German immigrant Frederick Roeder was a prosperous Harpers Ferry businessman who operated a tavern and bakery in the years leading up to the Civil War. He would often carry small pies to the train station to sell to hungry passengers before the days of dining cars.
By 1856, Roeder was so successful that he had enlarged his bakery by one and a half stories, creating much needed space for his expanding business and family of seven children.
But in 1861 tragedy struck.
Roeder's wife, Anna Maria, died in March and then in April Virginia seceded from the Union. Harpers Ferry became a war zone.
The Fourth of July in Harpers Ferry was normally a day of celebration, but not this year - not 1861. A Union sympathizer, Frederick Roeder longed to catch a glimpse of the United States flag flying on the Maryland shore. Venturing out to the Potomac River, he gazed across at the Stars and Stripes, only to be struck down by a ricocheting bullet fired by a Union soldier. He crawled back to his home, where he died.

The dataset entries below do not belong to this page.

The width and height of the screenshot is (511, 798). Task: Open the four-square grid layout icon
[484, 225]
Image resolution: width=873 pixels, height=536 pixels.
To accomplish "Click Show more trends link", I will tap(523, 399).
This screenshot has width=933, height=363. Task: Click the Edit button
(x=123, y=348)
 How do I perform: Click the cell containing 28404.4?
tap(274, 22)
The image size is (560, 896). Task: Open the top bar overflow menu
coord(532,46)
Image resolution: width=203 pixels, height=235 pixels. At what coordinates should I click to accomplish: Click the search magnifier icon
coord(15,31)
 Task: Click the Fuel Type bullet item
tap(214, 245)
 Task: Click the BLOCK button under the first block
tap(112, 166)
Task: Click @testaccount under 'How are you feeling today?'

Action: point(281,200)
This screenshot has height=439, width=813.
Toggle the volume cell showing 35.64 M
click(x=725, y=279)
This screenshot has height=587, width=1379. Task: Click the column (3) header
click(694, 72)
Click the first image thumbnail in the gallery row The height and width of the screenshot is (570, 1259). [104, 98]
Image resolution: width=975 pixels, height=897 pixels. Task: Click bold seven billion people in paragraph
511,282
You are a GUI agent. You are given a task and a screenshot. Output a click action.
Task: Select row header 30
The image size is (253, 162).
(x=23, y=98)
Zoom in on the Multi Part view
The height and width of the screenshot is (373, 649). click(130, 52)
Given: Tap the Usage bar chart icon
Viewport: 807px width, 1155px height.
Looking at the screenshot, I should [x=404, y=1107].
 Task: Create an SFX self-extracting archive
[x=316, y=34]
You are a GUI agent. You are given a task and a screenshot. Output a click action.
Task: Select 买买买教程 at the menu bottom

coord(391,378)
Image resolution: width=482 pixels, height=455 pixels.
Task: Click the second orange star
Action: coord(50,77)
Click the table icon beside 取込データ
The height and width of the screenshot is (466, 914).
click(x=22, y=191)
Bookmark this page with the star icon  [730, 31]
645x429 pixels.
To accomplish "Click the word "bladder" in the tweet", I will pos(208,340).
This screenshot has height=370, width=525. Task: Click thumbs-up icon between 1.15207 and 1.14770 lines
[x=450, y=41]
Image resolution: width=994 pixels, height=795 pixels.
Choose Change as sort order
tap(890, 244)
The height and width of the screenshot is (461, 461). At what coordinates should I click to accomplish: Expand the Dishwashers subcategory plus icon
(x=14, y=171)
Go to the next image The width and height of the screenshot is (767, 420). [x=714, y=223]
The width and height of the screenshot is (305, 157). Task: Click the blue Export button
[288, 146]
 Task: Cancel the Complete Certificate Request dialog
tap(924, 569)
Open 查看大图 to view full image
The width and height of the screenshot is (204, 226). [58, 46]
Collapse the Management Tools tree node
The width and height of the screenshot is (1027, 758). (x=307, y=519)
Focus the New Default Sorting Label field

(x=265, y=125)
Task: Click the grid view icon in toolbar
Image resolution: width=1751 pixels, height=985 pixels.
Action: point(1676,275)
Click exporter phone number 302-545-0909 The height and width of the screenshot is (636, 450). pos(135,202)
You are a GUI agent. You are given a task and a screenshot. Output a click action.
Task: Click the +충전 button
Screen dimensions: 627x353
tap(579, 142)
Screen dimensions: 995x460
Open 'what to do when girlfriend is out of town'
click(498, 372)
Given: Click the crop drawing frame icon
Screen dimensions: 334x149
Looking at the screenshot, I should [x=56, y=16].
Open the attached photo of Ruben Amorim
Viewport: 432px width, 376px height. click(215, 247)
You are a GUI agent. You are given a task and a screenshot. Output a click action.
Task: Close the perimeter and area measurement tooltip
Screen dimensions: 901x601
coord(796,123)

Roeder was the first townsperson to die during the war. His home, business, and other property were confiscated by the Union army for use as a military bakery, post office and headquarters.
His orphaned children abandoned their home, but returned a year later and lived here until 1881. They filed claims with the government for extensive wartime damage to this house and other family property. They were finally approved for compensation of $504 in 1906.